Par ailleurs, se méfier d’un accord alors que celui de Minsk n’a pas été respecté et ce, pour la même raison, ferait sourire si ce n’était pas dans un tel contexte.
HARDY
Etonnant de retrouver ce narratif otano-kievien sur Le Salon Beige.
Cette guerre a été voulue par l’état profond américain et servie par tous les présidents us depuis la fin de la guerre froide ( Cf “L’échiquier mondial” de Brwesinski) et ses vassaux de
l’union européenne. Trump.02 veut s’affranchir de cette logique. Grand bien lui fasse. Et ne nous étonnons pas que tous ceux qui ont poussé à ce crime doivent en payer maintenant les conséquence. Ce n’est que justice.

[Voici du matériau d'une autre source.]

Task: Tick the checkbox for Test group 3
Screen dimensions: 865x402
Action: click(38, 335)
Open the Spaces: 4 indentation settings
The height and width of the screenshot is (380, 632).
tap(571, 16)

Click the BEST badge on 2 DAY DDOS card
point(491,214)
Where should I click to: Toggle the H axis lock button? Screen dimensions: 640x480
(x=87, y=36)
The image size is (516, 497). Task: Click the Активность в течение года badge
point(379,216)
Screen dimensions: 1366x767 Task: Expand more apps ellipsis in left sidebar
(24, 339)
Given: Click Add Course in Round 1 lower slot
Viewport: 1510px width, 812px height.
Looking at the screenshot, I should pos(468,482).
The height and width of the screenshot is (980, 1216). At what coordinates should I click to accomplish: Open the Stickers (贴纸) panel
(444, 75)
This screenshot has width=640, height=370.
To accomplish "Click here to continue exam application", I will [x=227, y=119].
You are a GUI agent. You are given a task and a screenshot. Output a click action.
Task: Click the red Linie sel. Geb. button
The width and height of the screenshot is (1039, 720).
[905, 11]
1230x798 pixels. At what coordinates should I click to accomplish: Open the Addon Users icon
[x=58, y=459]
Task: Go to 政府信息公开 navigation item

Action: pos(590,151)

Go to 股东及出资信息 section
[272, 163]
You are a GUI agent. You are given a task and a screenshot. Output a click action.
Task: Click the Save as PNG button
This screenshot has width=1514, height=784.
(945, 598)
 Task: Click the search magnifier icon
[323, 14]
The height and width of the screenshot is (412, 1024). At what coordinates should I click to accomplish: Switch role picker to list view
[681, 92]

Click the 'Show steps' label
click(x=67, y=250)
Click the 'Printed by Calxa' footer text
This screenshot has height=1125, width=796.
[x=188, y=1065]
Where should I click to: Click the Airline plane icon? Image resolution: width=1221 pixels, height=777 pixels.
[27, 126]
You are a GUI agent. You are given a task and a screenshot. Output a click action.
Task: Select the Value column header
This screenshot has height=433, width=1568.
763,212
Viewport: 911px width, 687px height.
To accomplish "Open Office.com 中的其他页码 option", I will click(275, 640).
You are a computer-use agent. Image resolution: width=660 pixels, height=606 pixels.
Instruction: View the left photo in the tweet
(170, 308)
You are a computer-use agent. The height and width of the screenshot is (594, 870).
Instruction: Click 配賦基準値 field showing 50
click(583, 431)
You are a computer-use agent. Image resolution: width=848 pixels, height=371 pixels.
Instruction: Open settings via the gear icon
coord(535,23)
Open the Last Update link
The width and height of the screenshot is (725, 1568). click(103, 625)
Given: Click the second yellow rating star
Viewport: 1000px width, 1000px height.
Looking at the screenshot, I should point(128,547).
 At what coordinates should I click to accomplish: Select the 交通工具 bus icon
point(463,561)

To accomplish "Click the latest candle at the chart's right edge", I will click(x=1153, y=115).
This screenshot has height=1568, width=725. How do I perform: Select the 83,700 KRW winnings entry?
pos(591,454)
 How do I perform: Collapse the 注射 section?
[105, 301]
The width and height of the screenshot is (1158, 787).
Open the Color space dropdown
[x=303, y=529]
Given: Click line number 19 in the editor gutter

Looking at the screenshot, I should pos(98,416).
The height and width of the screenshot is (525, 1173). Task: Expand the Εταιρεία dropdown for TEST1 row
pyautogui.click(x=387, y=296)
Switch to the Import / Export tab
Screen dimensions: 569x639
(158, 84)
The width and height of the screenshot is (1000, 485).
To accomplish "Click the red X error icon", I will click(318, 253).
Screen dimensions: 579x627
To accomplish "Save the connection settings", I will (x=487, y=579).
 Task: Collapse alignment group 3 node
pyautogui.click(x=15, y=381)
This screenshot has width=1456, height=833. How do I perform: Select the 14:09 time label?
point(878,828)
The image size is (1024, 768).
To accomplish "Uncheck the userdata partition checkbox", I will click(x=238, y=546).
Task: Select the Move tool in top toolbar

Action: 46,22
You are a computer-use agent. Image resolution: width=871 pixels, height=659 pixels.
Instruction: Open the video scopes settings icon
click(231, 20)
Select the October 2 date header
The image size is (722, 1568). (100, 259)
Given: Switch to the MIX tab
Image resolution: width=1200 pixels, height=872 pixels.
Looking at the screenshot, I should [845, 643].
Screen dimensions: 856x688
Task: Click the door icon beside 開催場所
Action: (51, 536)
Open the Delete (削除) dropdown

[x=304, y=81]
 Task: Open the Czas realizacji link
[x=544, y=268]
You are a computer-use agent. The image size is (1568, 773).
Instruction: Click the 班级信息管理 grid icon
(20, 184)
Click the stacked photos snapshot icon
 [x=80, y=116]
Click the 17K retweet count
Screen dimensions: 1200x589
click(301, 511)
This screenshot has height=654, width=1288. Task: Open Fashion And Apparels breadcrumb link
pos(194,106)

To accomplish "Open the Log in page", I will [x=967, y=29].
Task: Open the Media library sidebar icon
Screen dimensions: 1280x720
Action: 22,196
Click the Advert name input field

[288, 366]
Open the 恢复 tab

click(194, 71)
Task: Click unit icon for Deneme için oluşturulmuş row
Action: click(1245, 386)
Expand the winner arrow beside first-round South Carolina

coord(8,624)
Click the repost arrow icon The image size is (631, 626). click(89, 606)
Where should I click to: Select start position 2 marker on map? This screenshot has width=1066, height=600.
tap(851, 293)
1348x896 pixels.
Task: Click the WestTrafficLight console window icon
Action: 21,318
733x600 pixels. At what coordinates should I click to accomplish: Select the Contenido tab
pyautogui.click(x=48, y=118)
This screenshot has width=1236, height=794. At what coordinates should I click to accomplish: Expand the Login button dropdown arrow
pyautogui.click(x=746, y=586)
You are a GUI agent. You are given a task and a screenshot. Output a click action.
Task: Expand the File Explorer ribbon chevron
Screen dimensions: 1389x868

Mais, quand la Russie aura garanti sa sécurité contre de nouvelles folies atlantistes, elle continuera de chercher à se développer sans se soucier du territoire des pays européens dont elle n’a que faire. Ne jouons pas à nous faire peur.
Remy
Bien d’accord avec vous, lorsque la Russie aura garanti sa sécurité à l’ouest, comme au centre et à l’est (cf. les plans anglo-saxons de partitions de la Russie, suite à théorie du Rimland/Heartland de Mackinder), son grand projet est de développer l’immense territoire asiatique dont elle dispose, qui est quasiment vide. Ce territoire est le dernier grand de la planète à développer…
Elle n’a que faire des pays européens, tout au plus souhaite-t-elle collaborer et échanger ses immenses ressources énergétiques et minières contre des biens de haute technologie des pays européens.
D’où la hargne des Anglo-Saxons à vouloir détruire la Russie, quel qu’en soir le prétexte, pour contrôler ces territoires…
Meltoisan
Imaginons qu’il soit titré : “Rencontre entre Saoudiens et Russes à Tel-Aviv : un nouveau Yalta ?” Vous y croiriez ?
Montalte
Etonnant de dénigrement autant les capacités industrielles européennes en matière de défense. La France a des atouts, le RU (je le compte comme “européen”, les Tchèques aussi. Encore faut-il acheter du matériel européen, ce que les Polonais et autres ne font pas
Bernard Mitjavile
Quel baratin prétentieux! Aucune réflexion sur les causes réelles du conflit (engagement vis à vis de la Russie de ne pas étendre l’Otan à l’Est, persécution des populations du Donbass par le gouvernement de Kiev etc..) On récolte ce que l’on sème nous dit la Bible.
Horace
Chaque jours, les causes et les solutions s’embrouillent.
Marcos
Pour moi, Zelensky est une créature des services américains, un bébé Maïdan. Et pourtant, le cave se rebiffe. Fait-il cela proprio motu ou sous l’influence de ses encore maîtres néo-cons ? Cette rébellion a le don d’exaspérer Trump. Il y a aussi l’activisme de Macron avec ses rassemblements de nains de jardin. Il est convoqué à Mar a Lago. Va t-il y croiser Hanouna?